Trinity SUnday Sermon



“Holy! Holy! Holy! Is the Lord…” sing the Seraphim. The holiness of God is a reminder that God is beyond us! The Hebrew word, Qadowsh, appears 116 times in the Jewish Bible. It refers to people (saints) and objects set aside to God’s service. It conveys the idea of clean, pure and unpolluted. Yet, we see that all holiness is derived. God is holy, we are holy by “participation” in God’s holiness. The identity of God, however, becomes an expectation for us. In Leviticus 11:44-45 we read

“For I am the LORD your God; consecrate yourselves therefore, and be holy, for I am holy. You shall not defile yourselves…..” (an idea repeated in

Leviticus 11:45; 19:2;and 21:8.)


The words of Isaiah about the three times Holy God were considered a declaration of the Trinity in the early church. Ambrose, Fulgentius, Theodoret, Cyril of Alexandria, and Jerome (from the time period of the late 300’s to mid 400’s) each declared this in their own sermons and writings.

Dating prior to them, the first great scripture scholar of the church, Origen (185-254), said that his “Hebrew teacher used to say that the two seraphim…were to be understood to mean the only begotten Son of God and the Holy Spirit.” Those who knew Jesus saw a new depth in the Jewish text.

Such views may seem to us to be an over-reach, but the Jewish understanding of the Bible six hundred years before this included the belief that there is a depth in God's word, that He communicates and we must go through layer after layer to discover all that is there. The early church, with its metaphorical, spiritual and allegorical readings of Scripture, merely continue the same approach. The mystery of God is deep in His revelation to us, and it goes deeper and deeper the more we dig!

SUPPLIED MATERIAL:
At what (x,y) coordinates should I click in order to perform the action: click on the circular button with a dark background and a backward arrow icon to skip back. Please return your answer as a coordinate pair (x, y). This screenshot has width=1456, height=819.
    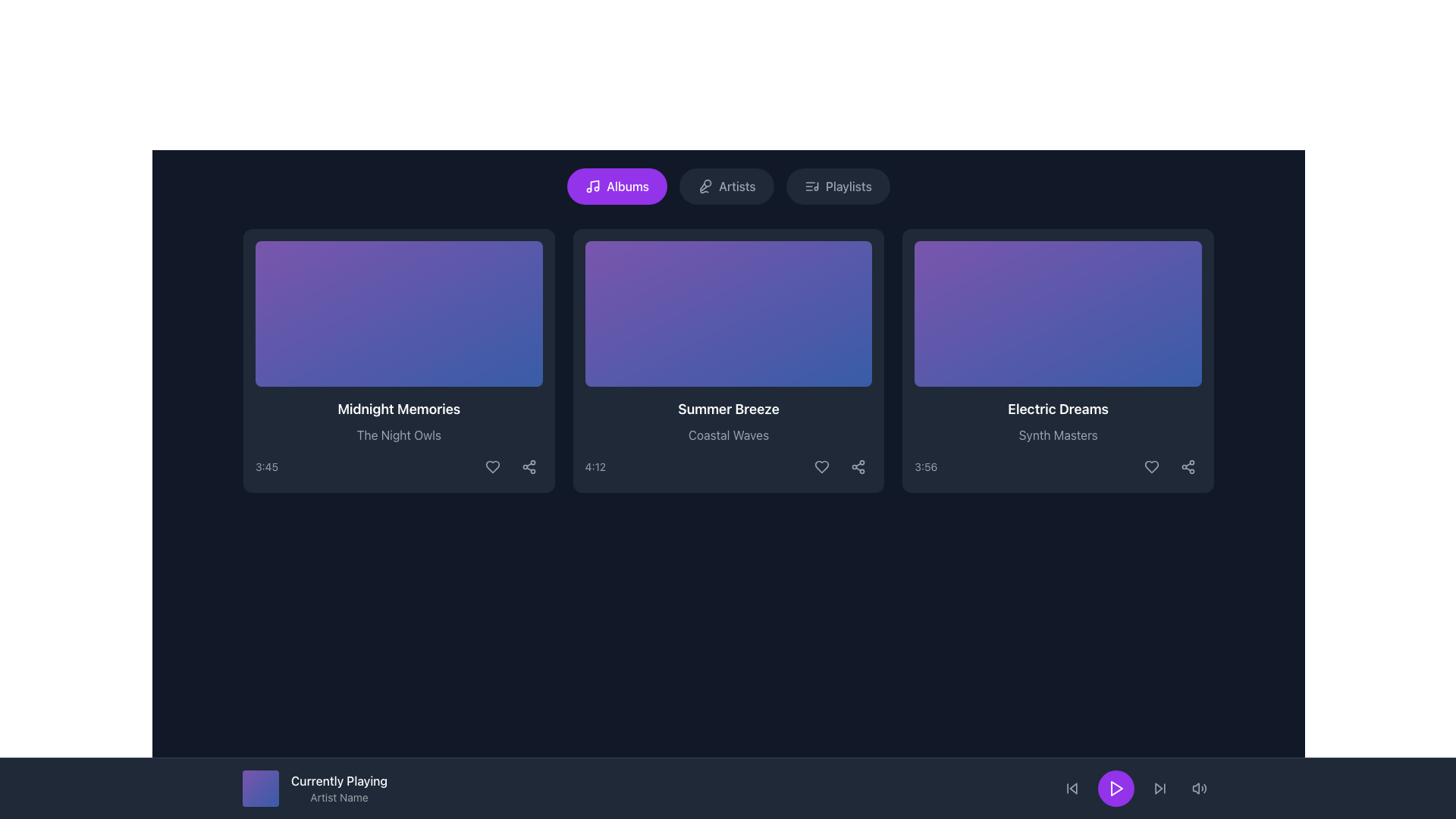
    Looking at the image, I should click on (1072, 788).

AIM OF THE EXERCISE:
Decide whether each statement below agrees with the Trinity Sunday sermon. Answer yes or no for each, quoting the words of the sermon that settle it.
1. The Hebrew word Qadowsh occurs 116 times in the Jewish Bible.
2. Origen lived later than Jerome.
3. People are holy on their own, apart from God.

SOLVED PROBLEM:
1. Yes: "The Hebrew word, Qadowsh, appears 116 times in the Jewish Bible."
2. No: "Dating prior to them, the first great scripture scholar of the church, Origen (185-254)"
3. No: "God is holy, we are holy by “participation” in God’s holiness."